Il ricordo di quei campioni che sfrecciavano lungo la Riviera

Sanremo. La mia Milano-Sanremo anni ’50 era un mito, una leggenda, qualcosa che andava aldilà del reale fatto sportivo. La vivevo tutto l’anno nella mia fantasia che immaginava ogni metro di quella corsa e a San Giuseppe, il suo giorno dedicato, rappresentava il sogno che si avverava. Era un pomeriggio seduto sui paracarri dell’Aurelia. Allora la chiamavamo “strada nuova”. L’atmosfera era la stessa della canzone ‘Bartali’ di Paolo Conte.

Era anche l’unico giorno in cui si comprava al mattino la Gazzetta dello Sport che tra le mie dita, sfogliandola, scricchiolava come il pane appena sfornato. Correvo subito alla pagina degli iscritti, per identificare i numeri dei corridori che, nel primo pomeriggio, sarebbero passati davanti ai nostri occhi. Noi eravamo a bordo strada, con le mani strette a quelle dei genitori, lanciando sguardi curiosi alla carovana delle auto ammiraglie. Per prime passavano le auto delle réclame, l’odierna pubblicità. Le ricordo tutte: Ramazzotti, Ricard, Chlorodont, Carpano, Sanson, Stock 84 …Ognuna lanciava dei gadget, e noi a coglierli al volo o in qualche angolo. Colsi un berretto della Faema, che mi andava comodo, ma lo tenni come un tesoro. Mi sentivo anch’io protagonista di quell’evento.

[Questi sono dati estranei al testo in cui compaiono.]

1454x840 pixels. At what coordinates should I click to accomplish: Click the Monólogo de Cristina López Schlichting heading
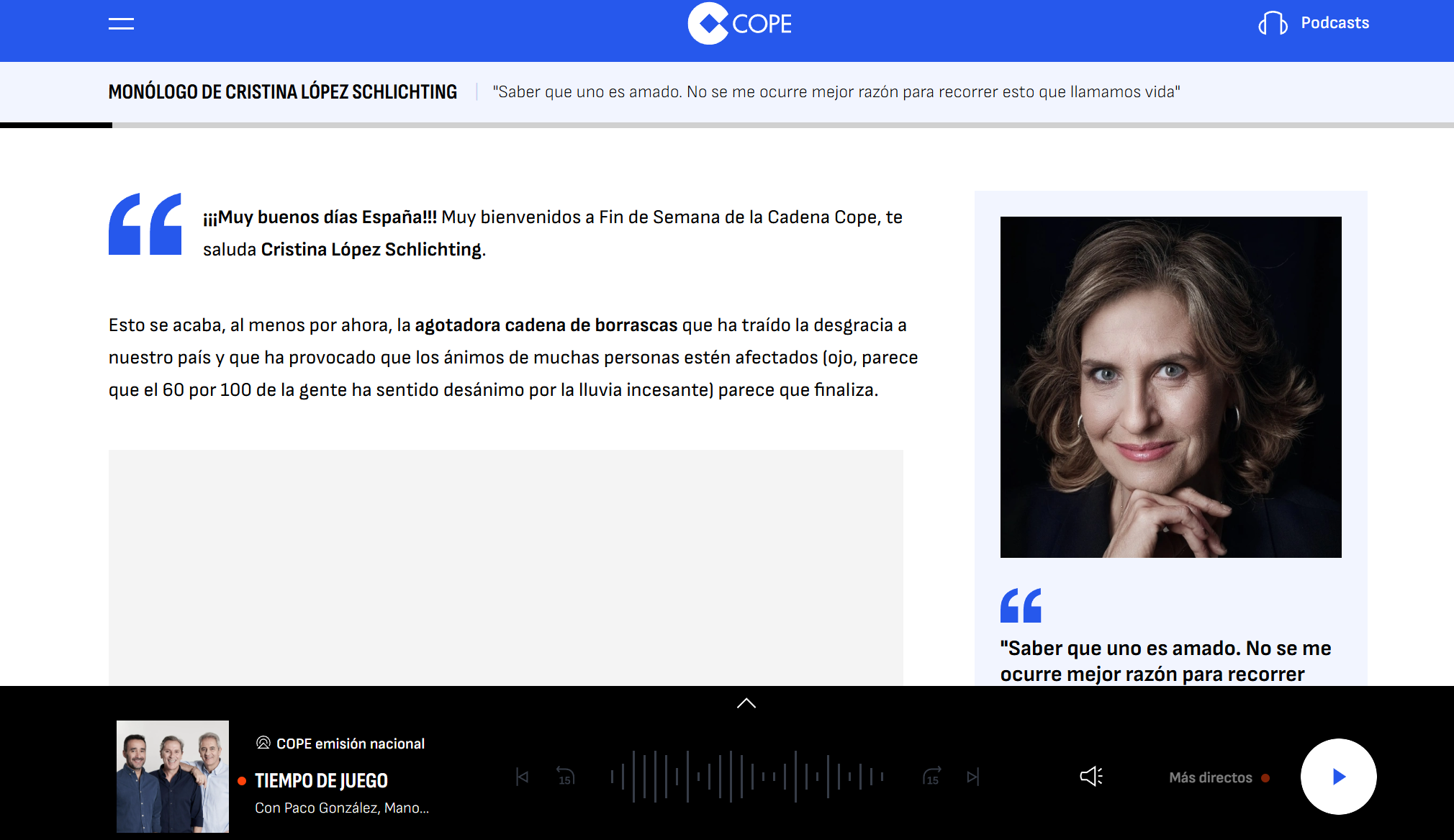point(282,92)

Erano anni che lo curavo, gli facevo il filo, come quando coglievo la coda della scimmia Camillo alle giostre. I suoni dei clacson erano musica squillante, come il rombo delle auto e delle motociclette, e le urla dei loro motociclisti che informavano sull’andamento della corsa. Il traffico si faceva intenso al momento del passaggio dei corridori. Ricordo il vento che creavano al loro passaggio. Una sorta di idrovora. Passavano nell’attimo di uno sguardo fuggente. “Numero 120, 54, 48…” erano le grida a bordo strada. E l’occhio passava rapido dalla loro bici alla pagina della Gazzetta dello Sport, vestita in rigoroso rosa. Io cercavo sempre la maglia iridata del campione del mondo.

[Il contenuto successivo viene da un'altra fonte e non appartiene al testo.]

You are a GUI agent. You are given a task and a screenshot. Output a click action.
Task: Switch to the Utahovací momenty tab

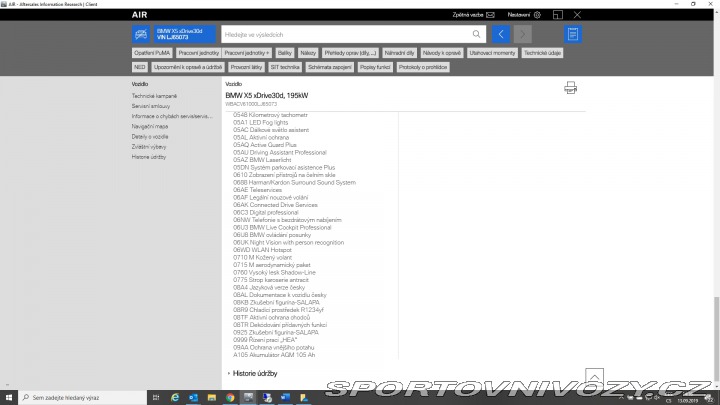pyautogui.click(x=493, y=52)
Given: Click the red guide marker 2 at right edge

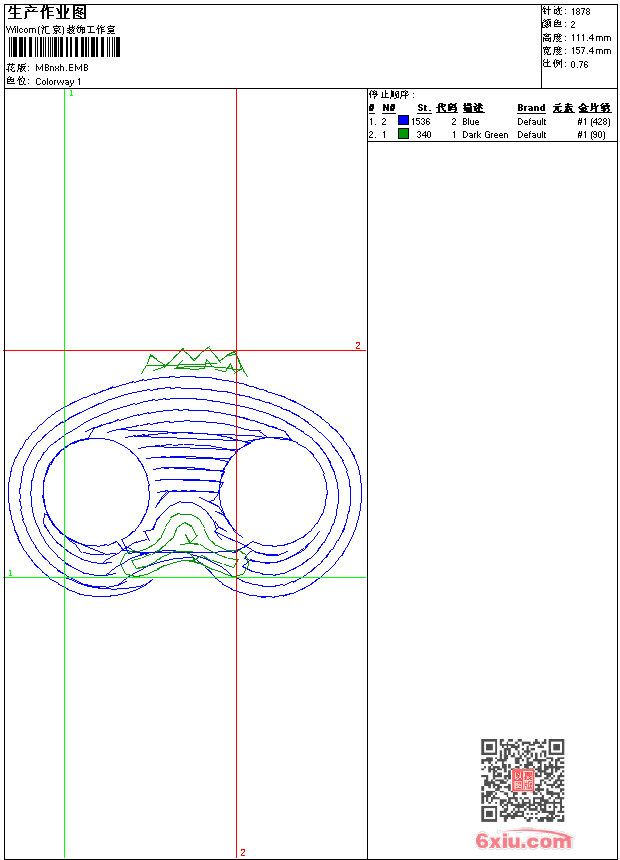Looking at the screenshot, I should [x=357, y=345].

Ero affascinato da quei colori su sfondo bianco. Li sognavo di notte. Sognai l’allora campione Rik Van Looy e lui vinse quella Milano-Sanremo del ’58. Fin qui la corsa lungo l’Aurelia. Poi di corsa a casa con l’orecchio appiccicato alla radio. Tra una scarica e l’altra viveva l’attesa, il tifo, la speranza. Poi la sentenza di Sergio Zavoli : primo il solito straniero, e l’italiano forse l’anno che verrà.Rimaneva un cappellino, un gelato ricoperto al cioccolato da digerire e il solito tema, come compito per il giorno dopo, da consegnare alla signora maestra: “descrivi la tua Milano-Sanremo”.

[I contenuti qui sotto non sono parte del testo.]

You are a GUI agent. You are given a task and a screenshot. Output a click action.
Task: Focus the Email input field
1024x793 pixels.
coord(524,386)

Un quaderno a righe, una penna con pennino, un calamaio, e negli occhi e nelle orecchie immagini e rombi di un giorno da mito, nonostante che per l’italiano, a tagliare per primo il traguardo di via Roma a Sanremo, si dovesse ancora una volta (caro amico ti scrivo) attendere l’anno che verrà.